Reputation: 53
I am working on a requirement to get stats about files stored in Linux using Scala.
We will pass the root directory as input and our code will get the complete list of sub directories for the root directory passed.
Then for each directory in the list i will get the files list and for each files I will get the owners, groups, permission, lastmodifiedtime, createdtime, lastaccesstime.
The problem is how to can I process the directories list in parallel to get the stats of the files stored in that directory.
In production environment we have 100000+ of folders inside root folders.
So my list is having 100000+ folders list.
How can I parallize my operation(file stats) on my available list.
Since I am new to Scala please help me in this requirement.
Sorry for posting without code snippet.
Thanks.
Upvotes: 0
Views: 498
Reputation: 1163
I ended up using Akka actors.
I made assumptions about your desired output so that the program would be simple and fast. The assumptions I made are that the output is JSON, the hierarchy is not preserved, and that multiple files are acceptable. If you don't like JSON, you can replace it with something else, but the other two assumptions are important for keeping the current speed and simplicity of the program.
There are some command line parameters you can set. If you don't set them, then defaults will be used. The defaults are contained in Main.scala.
The command line parameters are as follows:
(0) the root directory you are starting from; (no default)
(1) the timeout interval (in seconds) for all the timeouts in this program; (default is 60)
(2) the number of printer actors to use; this will be the number of log files created; (default is 50)
(3) the tick interval to use for the monitor actor; (default is 500)

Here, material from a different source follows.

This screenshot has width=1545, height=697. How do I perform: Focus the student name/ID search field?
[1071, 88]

For the timeout, keep in mind this is the value of the time interval to wait at the completion of the program. So if you run a small job and wonder why it is taking a minute to complete, it is because it is waiting for the timeout interval to elapse before closing the program.
Because you are running such a large job, it is possible that the default timeout of 60 is too small. If you are getting exceptions complaining about timeout, increase the timeout value.

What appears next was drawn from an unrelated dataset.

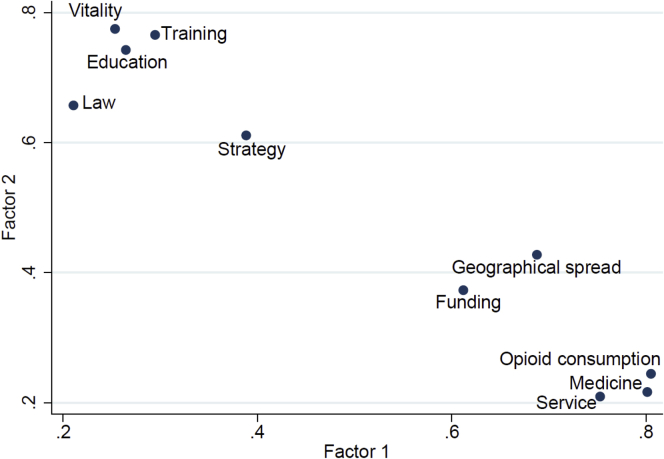Click the .4 tick on Factor 2 axis

point(30,272)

Please note that if your tick interval is set too high, there is a chance your program will close prematurely.
To run, just start sbt in project folder, and type
runMain Main <canonical path of root directory>
I couldn't figure how to get the group of a File in Java. You'll need to research that and add the relevant code to Entity.scala and TraverseActor.scala.

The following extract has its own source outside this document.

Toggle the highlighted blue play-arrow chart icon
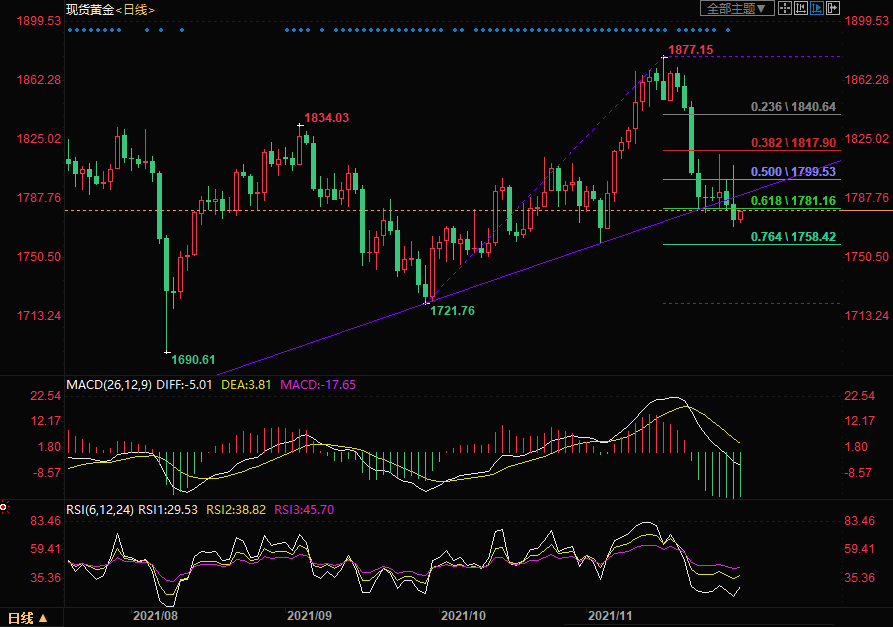Viewport: 893px width, 627px height. tap(816, 9)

Also f.list() in TraverseActor.scala was sometimes coming back as null, which was why I wrapped it in an Option. You'll have to debug that issue to make sure you aren't failing silently on certain files.
Now, here are the contents of all the files.
build.sbt
name := "stackoverflow20191110"
version := "0.1"
scalaVersion := "2.12.1"
libraryDependencies ++= Seq(
"io.circe" %% "circe-core",
"io.circe" %% "circe-generic",
"io.circe" %% "circe-parser"
).map(_ % "0.12.2")
libraryDependencies += "com.typesafe.akka" %% "akka-actor" % "2.4.16"
Entity.scala
import io.circe.Encoder
import io.circe.generic.semiauto._
sealed trait Entity {
def path: String
def owner: String
def permissions: String
def lastModifiedTime: String
def creationTime: String
def lastAccessTime: String
def hashCode: Int
}
object Entity {
implicit val entityEncoder: Encoder[Entity] = deriveEncoder
}
case class FileEntity(path: String, owner: String, permissions: String, lastModifiedTime: String, creationTime: String, lastAccessTime: String) extends Entity
object fileentityEncoder {
implicit val fileentityEncoder: Encoder[FileEntity] = deriveEncoder
}
case class DirectoryEntity(path: String, owner: String, permissions: String, lastModifiedTime: String, creationTime: String, lastAccessTime: String) extends Entity
object DirectoryEntity {
implicit val directoryentityEncoder: Encoder[DirectoryEntity] = deriveEncoder
}
case class Contents(path: String, files: IndexedSeq[Entity])
object Contents {
implicit val contentsEncoder: Encoder[Contents] = deriveEncoder
}
Main.scala
import akka.actor.ActorSystem
import akka.pattern.ask
import akka.util.Timeout
import java.io.{BufferedWriter, File, FileWriter}
import ShutDownActor.ShutDownYet
import scala.concurrent.Await
import scala.concurrent.duration._
import scala.util.Try
object Main {
val defaultNumPrinters = 50
val defaultMonitorTickInterval = 500
val defaultTimeoutInS = 60
def main(args: Array[String]): Unit = {
val timeoutInS = Try(args(1).toInt).toOption.getOrElse(defaultTimeoutInS)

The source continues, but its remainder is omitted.